Au XVIII. Congrès d’octobre 2012, la présentation de Xi Jinping, en n°1, fut une belle opération de communication, lui conférant une image avenante et sympathique. Xi la confirma le 31/12 à Luotuowan (Hebei), en rendant visite, avec équipe TV, à 600 pauvres paysans : éperdue de solidarité, la Chine fit ensuite converger vers le hameau ses dons en espèces et en nature – Xi était le catalyseur de cet humanisme retrouvé.
Puis dans les media, 100 projets suivirent, esquissant le tournant libéral. Les camps de rééducation disparaîtraient. L’Etat interviendrait moins dans les affaires, se bornant à offrir un « cadre d’économie de marché, les produits et services publics, et la sécurité sociale ». Émise au Sommet de Davos, la formule est de l’économiste Fan Gang, mais d’autres hommes abondent en son sens, tels Li Keqiang, 1er ministre, et Lou Jiwei, possible ministre des Finances en mars.
Parmi les bonnes intentions populistes d’avant-Chunjie, Xi promet (28/01) de purger le Parti de ses membres « non qualifiés », sous l’angle de la corruption et de la discipline. Et pour assainir une filière agroalimentaire dont la cote de confiance est à zéro (causant d’étonnants mouvements d’importations parallèles depuis HK, Allemagne…), le ministère de l’Agriculture prétend créer d’ici 2015 des bases de production et de recherche semencière, et concentrer 60% du marché aux mains des 50 groupes les plus forts, sur les 6.300 que compte le pays. Autrement dit, le nouveau mot d’ordre de Xi Jinping serait « cap sur l’Etat de droit ».

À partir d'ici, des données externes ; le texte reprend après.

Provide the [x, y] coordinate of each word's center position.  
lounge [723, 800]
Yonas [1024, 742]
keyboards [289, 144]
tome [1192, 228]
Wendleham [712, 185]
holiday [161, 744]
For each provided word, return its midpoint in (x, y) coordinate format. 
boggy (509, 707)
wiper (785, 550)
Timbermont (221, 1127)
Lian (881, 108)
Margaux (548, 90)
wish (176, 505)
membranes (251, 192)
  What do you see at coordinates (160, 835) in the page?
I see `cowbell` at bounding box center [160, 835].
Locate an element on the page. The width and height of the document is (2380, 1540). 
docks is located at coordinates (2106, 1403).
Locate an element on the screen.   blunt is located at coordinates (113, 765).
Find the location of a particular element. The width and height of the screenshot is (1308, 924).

Cependant, Xi change de discours, suivant les milieux auxquels il s’adresse. Peu avant sa tournée à Luotuowan, Xi Jinping en avait fait une autre, au Sud de la Chine, dont le discours aux cadres du Parti vient d’être publié. Or les vues qu’il y professe sont résolument conservatrices et rappellent les « 4 points cardinaux » – muselières imposées à la réforme par Deng Xiaoping en juin 1989. La réforme, dit Xi, est « ce qui nous garde sur le chemin du socialisme aux couleurs de la Chine », soit tous les poncifs du PCC, enrichis des ajouts de ses leaders successifs : marxisme-léninisme, pensée de Mao, théorie de Deng, 3 Représentativités (Jiang Zemin) et théorie scientifique du développement (Hu Jintao).
Xi accuse aussi Gorbatchev d’avoir causé la chute de l’URSS en « dépolitisant, nationalisant l’armée et la coupant du PCUS ». « Aucun homme alors n’a été assez homme, déplore-t-il, pour se dresser et résister…à cette confiscation du drapeau ». De ce discours émerge une autre priorité : non à l’Etat de droit, mais à la restauration d’une autorité et légitimité du Parti, par le travail idéologique. Ce que Xi résume sous cette autre formule dite des « 3 confiances » : dans la voie, le fondement théorique et le système.
Détail inquiétant : depuis son bref discours, fin du XVIII. Congrès, Xi ne fait plus allusion à la réforme politique…
En somme, entre Xi et l’opinion, l’état de grâce s’éteint déjà. Une question demeure, cependant, essentielle : entre le démocrate et l’apparatchik à poigne, où est le vrai Xi ? Le dur discours interne est-il sincère, ou bien opportuniste ? La première hypothèse semble la plus plausible. La seconde n’est cependant pas à exclure comme artifice, pour préserver l’espoir de changement. Cela lui permettrait de montrer patte blanche à la tendance dure, en attendant le XIX. Congrès de 2017, avec un nouveau Comité Permanent lui offrant plus de libertés.